# Required work
Lines below starting with the line with "Given: Tap the TorontoStar display name" and going on through the line with "has width=1074, height=759." must be output exactly; the rest of the records must be left out.

Saved entries:
* * * * * * *
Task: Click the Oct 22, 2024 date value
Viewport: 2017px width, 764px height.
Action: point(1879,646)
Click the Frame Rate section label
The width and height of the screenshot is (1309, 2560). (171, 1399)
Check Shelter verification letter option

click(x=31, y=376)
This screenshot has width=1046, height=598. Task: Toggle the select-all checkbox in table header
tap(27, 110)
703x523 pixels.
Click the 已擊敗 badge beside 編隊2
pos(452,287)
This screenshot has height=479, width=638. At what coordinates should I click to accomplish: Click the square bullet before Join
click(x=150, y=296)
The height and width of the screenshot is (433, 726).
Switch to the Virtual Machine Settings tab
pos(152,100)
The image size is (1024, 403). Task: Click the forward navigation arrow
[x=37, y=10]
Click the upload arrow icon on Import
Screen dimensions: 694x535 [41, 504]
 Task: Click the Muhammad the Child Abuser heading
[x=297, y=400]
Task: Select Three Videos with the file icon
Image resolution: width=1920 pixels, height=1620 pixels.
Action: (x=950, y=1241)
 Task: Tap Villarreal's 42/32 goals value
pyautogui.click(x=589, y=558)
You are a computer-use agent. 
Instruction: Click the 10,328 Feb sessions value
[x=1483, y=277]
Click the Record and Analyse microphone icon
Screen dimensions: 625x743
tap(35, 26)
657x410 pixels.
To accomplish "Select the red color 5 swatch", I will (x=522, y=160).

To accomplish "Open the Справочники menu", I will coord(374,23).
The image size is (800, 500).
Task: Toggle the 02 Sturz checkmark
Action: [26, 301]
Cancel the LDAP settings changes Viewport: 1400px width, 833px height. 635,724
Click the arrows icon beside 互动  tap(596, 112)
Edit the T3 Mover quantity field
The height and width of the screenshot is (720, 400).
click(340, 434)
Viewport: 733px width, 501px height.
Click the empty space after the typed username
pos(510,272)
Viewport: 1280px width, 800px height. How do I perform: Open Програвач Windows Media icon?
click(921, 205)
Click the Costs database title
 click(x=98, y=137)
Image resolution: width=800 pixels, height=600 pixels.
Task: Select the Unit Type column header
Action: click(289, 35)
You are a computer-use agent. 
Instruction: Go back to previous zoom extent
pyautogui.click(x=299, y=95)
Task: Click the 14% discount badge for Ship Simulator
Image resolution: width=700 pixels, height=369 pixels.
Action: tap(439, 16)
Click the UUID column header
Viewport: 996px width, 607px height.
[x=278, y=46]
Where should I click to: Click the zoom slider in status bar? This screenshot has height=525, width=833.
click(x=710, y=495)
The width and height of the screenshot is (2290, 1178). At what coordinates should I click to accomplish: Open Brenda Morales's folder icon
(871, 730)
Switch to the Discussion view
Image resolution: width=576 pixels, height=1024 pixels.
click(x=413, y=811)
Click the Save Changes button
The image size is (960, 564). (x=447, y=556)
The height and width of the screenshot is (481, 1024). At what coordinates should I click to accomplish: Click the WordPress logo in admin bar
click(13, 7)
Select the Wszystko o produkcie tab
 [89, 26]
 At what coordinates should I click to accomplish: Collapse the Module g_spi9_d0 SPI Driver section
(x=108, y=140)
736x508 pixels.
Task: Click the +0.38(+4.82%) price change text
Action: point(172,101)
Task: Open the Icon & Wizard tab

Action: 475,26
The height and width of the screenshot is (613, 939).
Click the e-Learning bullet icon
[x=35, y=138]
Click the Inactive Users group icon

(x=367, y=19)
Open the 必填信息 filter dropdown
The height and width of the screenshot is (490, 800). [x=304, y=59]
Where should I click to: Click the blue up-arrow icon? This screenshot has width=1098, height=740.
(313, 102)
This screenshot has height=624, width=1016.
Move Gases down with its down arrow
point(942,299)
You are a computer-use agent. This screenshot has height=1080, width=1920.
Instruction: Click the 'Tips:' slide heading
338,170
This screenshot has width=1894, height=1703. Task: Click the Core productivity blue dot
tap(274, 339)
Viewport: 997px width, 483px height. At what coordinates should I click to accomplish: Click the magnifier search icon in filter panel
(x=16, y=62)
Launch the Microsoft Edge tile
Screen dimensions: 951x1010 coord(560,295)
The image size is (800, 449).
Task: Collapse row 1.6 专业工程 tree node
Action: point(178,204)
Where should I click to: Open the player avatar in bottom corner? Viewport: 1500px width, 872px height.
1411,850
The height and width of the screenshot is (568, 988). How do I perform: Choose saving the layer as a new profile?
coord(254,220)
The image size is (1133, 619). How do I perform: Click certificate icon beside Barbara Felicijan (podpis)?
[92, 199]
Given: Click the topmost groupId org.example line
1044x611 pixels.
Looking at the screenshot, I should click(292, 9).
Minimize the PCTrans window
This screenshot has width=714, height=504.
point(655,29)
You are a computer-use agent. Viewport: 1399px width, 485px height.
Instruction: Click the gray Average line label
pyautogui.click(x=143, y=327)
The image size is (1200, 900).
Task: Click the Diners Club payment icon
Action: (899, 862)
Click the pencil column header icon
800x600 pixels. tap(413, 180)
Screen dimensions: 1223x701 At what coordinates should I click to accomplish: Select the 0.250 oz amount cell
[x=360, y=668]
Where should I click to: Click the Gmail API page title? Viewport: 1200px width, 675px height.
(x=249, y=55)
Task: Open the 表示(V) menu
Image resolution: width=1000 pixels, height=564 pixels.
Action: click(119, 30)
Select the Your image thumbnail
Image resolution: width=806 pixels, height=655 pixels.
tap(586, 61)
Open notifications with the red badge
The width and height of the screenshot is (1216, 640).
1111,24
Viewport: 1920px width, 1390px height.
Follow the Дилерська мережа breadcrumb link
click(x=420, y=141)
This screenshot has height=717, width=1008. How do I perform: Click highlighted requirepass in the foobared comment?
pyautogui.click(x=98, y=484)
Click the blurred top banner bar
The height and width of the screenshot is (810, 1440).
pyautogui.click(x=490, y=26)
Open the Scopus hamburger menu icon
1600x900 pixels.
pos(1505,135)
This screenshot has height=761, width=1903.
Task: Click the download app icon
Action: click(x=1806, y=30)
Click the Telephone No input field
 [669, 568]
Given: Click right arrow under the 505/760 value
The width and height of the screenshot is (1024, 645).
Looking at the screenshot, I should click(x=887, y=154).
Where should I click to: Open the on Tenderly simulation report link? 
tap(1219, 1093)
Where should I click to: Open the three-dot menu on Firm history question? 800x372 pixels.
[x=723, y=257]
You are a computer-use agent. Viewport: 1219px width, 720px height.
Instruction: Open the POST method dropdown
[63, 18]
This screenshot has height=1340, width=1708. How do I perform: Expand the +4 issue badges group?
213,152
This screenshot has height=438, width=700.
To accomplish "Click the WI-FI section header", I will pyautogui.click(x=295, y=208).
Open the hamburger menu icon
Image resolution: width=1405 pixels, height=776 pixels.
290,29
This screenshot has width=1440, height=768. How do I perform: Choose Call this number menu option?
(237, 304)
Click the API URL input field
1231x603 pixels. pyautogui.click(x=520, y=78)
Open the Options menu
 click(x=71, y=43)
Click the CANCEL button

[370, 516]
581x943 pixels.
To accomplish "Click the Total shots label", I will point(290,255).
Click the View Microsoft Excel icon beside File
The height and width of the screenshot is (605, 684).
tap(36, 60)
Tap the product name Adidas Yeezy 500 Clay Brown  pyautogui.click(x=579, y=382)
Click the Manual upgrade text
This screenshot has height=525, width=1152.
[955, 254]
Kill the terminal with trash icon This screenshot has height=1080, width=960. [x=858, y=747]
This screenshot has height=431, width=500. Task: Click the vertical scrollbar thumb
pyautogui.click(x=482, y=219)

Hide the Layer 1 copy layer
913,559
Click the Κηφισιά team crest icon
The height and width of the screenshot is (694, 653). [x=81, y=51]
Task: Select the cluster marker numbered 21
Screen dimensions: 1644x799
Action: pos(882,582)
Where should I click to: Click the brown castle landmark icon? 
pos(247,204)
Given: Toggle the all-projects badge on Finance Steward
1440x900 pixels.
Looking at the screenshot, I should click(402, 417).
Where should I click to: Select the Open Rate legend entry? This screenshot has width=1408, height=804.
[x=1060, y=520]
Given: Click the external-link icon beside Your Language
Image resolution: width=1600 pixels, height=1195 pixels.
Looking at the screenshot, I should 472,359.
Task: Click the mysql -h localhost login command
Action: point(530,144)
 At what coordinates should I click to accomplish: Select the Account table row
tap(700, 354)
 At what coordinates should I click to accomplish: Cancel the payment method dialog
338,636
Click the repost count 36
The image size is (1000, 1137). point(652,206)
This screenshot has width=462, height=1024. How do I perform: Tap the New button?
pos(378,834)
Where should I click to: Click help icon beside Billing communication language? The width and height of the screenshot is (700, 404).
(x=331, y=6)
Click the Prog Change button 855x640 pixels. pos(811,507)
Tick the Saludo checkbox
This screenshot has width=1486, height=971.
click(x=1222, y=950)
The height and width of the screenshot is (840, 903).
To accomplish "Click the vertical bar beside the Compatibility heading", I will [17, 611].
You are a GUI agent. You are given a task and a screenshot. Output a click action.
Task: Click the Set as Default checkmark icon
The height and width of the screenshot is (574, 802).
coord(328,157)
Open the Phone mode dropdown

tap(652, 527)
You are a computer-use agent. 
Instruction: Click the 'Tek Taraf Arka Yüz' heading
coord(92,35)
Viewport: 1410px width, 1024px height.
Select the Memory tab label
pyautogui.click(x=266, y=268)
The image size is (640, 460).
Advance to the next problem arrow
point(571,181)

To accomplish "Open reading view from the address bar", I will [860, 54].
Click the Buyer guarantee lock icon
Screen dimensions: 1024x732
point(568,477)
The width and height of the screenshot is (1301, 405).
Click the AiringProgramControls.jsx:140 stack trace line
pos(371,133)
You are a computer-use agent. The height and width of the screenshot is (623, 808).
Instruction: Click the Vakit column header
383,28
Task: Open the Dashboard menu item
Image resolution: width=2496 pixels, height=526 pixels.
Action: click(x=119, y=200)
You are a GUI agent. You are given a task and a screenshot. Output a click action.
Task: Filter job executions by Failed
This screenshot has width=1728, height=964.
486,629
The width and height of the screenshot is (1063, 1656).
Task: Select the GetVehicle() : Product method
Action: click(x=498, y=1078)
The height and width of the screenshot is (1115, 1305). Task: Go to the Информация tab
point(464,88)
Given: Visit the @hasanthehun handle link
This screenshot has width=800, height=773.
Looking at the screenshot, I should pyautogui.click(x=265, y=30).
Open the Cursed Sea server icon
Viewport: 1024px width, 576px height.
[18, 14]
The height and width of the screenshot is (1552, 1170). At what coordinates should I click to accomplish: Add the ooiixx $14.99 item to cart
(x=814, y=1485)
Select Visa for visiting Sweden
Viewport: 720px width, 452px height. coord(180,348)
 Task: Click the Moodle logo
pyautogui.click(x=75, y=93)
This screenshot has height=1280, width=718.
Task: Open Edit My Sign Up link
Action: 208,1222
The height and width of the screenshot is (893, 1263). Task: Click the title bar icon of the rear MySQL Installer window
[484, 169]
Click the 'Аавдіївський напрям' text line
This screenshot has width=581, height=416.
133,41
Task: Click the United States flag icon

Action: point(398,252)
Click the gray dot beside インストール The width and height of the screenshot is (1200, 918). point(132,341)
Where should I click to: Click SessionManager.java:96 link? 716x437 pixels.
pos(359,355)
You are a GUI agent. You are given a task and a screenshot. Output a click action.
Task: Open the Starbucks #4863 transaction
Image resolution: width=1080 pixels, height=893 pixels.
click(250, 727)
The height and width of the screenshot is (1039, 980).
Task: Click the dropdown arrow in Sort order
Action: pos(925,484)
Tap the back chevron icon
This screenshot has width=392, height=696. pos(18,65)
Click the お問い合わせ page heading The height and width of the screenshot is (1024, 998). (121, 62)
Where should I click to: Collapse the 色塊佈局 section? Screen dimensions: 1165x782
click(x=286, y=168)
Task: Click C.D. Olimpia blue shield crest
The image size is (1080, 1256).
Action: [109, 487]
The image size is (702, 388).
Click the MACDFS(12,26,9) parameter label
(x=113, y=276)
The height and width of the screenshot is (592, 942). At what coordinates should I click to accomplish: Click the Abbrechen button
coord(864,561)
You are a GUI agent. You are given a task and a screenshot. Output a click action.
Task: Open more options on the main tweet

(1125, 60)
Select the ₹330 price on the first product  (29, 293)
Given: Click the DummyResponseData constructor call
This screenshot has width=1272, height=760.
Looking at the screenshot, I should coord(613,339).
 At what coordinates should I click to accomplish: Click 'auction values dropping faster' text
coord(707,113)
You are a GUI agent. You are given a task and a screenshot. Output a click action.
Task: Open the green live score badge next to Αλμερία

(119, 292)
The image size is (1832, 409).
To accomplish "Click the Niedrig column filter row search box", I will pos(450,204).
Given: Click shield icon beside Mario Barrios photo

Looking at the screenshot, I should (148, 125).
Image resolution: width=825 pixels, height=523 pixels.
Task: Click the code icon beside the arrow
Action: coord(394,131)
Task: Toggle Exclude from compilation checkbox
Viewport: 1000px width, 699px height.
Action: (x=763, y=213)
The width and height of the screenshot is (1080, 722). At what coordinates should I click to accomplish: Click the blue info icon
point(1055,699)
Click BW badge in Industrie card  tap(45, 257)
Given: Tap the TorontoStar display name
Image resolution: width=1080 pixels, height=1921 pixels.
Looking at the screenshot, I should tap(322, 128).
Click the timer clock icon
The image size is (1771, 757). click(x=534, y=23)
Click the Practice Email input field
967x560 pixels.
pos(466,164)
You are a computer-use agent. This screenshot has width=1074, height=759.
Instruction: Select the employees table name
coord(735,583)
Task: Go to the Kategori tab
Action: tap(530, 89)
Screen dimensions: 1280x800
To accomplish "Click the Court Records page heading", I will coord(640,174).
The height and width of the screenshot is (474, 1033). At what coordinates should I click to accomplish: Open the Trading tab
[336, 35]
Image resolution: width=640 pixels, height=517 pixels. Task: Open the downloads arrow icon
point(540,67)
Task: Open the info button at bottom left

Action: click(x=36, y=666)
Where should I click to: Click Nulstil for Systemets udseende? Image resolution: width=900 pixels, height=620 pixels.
* * * * * * *
# Final answer
Given: Tap the TorontoStar display name
Image resolution: width=1080 pixels, height=1921 pixels.
Looking at the screenshot, I should tap(322, 128).
Click the timer clock icon
The image size is (1771, 757). click(x=534, y=23)
Click the Practice Email input field
967x560 pixels.
pos(466,164)
You are a computer-use agent. This screenshot has width=1074, height=759.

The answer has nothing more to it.